Die Cup-Viertelfinal-Partie vom Mittwoch hat bei Städtli definitiv etwas bewegt. Trotz der Niederlage gegen den A-Ligisten strahlten die Spieler deutlich mehr Selbstvertrauen aus als noch vor Wochenfrist auswärts in Möhlin, und auch das Publikum gab dem Team mehr Kredit: Etwas über 200 Zuschauer fanden trotz Fasnacht in die Aue und sorgten von Beginn weg für Stimmung. Langweilig sollte es ihnen nicht werden.

Vergeigter Start

Die Weichen der Partie wurden in den Startminuten gestellt: Städtli brauchte nicht weniger als sechs Anläufe, bis das Leder zum ersten Mal im gegnerischen Kasten zappelte.

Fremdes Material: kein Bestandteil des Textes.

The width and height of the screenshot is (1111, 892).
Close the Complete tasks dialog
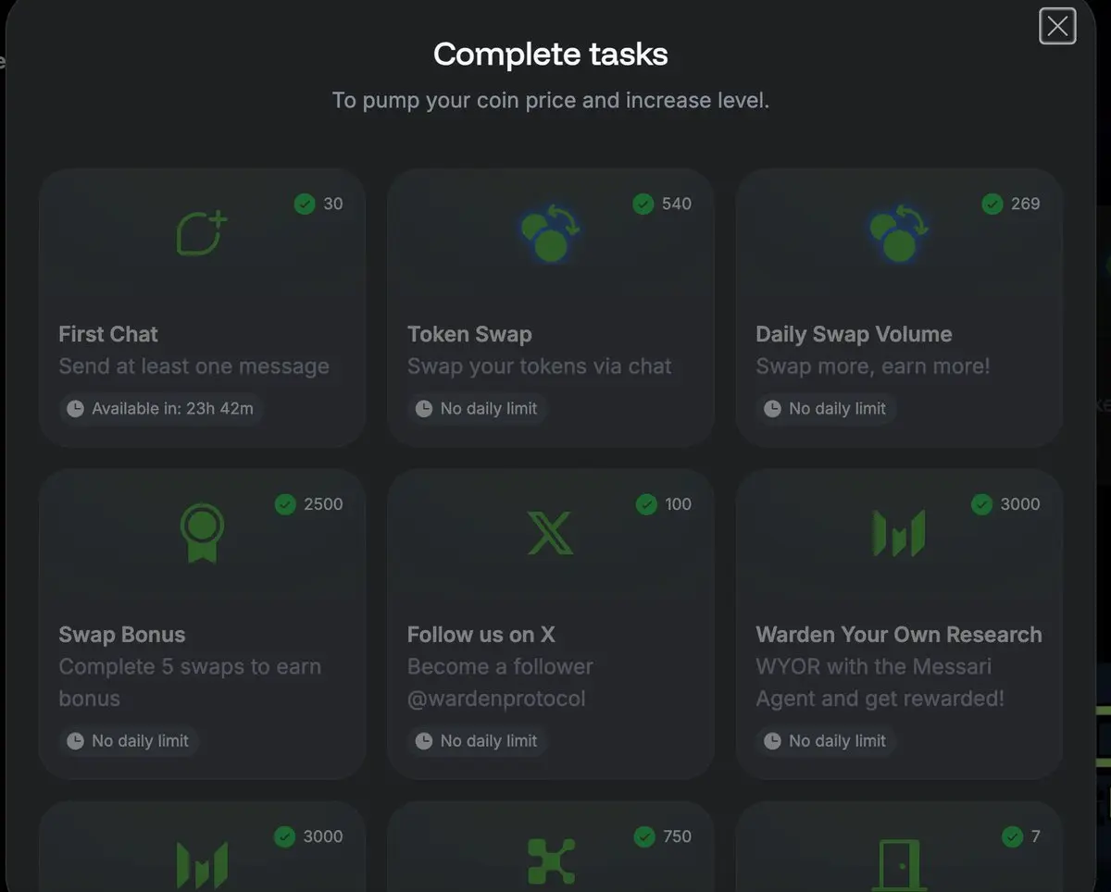point(1057,26)
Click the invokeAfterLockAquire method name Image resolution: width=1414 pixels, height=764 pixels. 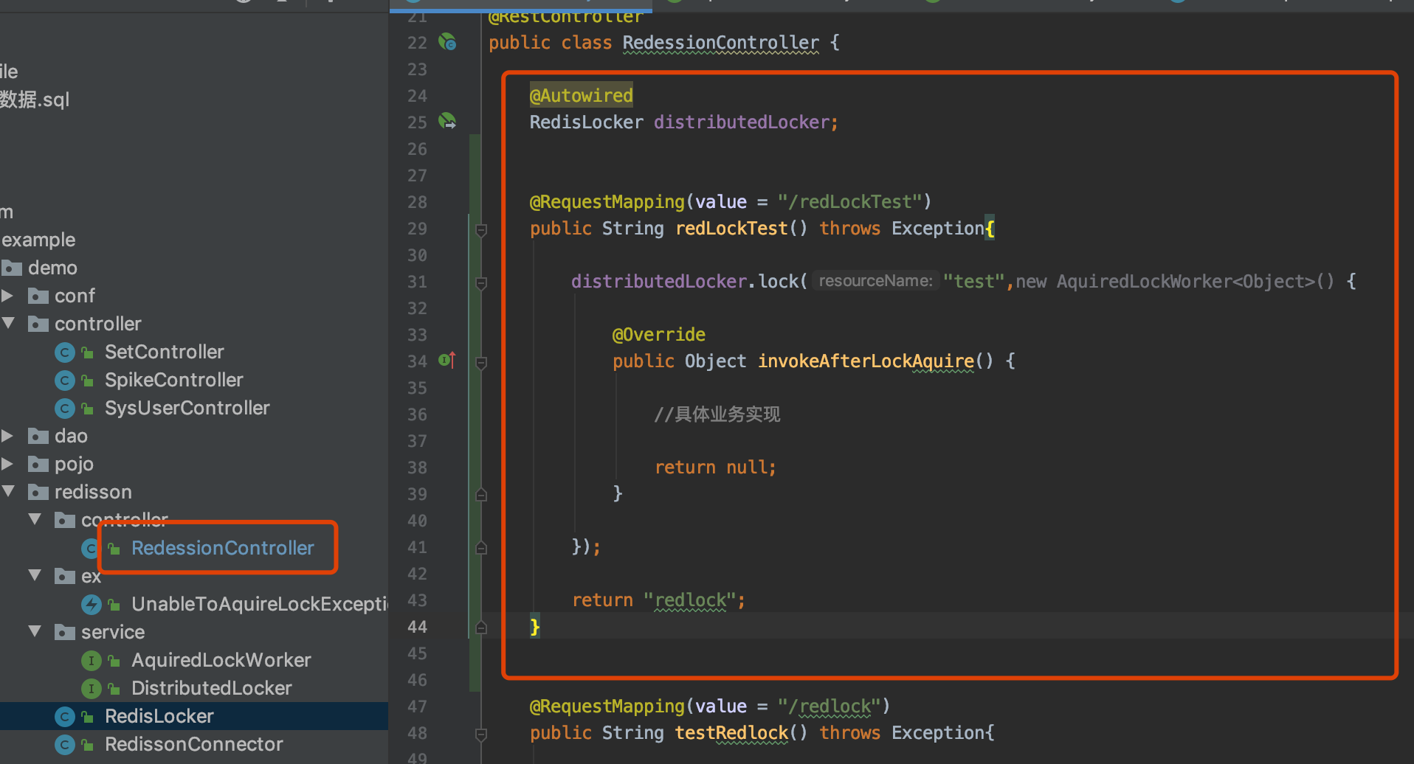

Da hatte Horgen schon vier Mal getroffen und setzt gleich noch einen drauf. 1:5 – dieser Hypothek sollte Baden fortan hinterherrennen.

Das Muster war dabei stets dasselbe: Baden kämpft sich bis auf drei, zwei Tore heran, erzielt auch immer wieder mal den Ausgleich, schafft es aber nie, in Führung zu gehen. Nicht dass es an Versuchen gemangelt hätte, aber im Abschluss wurde viel zu oft gesündigt, und der Horgemer Keeper war ebenso auf der Höhe seiner Aufgabe wie Marco Wyss im Badener Tor.

Hinten stark, vorne limitiert

Was möglich gewesen wäre, wenn die Last des Toreschiessens beim Heimteam auf mehr Schultern verteilt wären, zeigten die Schlussminuten der temporeichen und insgesamt bemerkenswert fairen Partie: Zweieinhalb Minuten vor Schluss lag Horgen scheinbar komfortabel 23:27 voraus, als Städtli 1 noch einmal alle Kräfte sammelte und den Ball mit einer offenen Manndeckung Mal für Mal eroberte und im Horgemer Tor versenkte.

Stalder, Bühler, Stalder und noch einmal Stalder – am Ende sollten diese beiden Namen für 20 der 27 Badener Tore stehen, während bei fünf Teamkameraden im Resultateblatt eine blanke Null prangt.

Für ein Städtli in Vollbesetzung wäre mehr als dieses ärgerliche 27:28 drin gewesen. Viel mehr, keine Frage. Nur wird sich an der prekären Personalsituation mit all den langzeitverletzten Leistungsträgern bis zum Ende der Saison nichts ändern.

Höchste Zeit also für die Verbliebenen, über sich hinauszuwachsen. Langsam müssen Punkte her, wenn man dem Zusammenschluss der hinteren Tabellenhälfte entgehen will.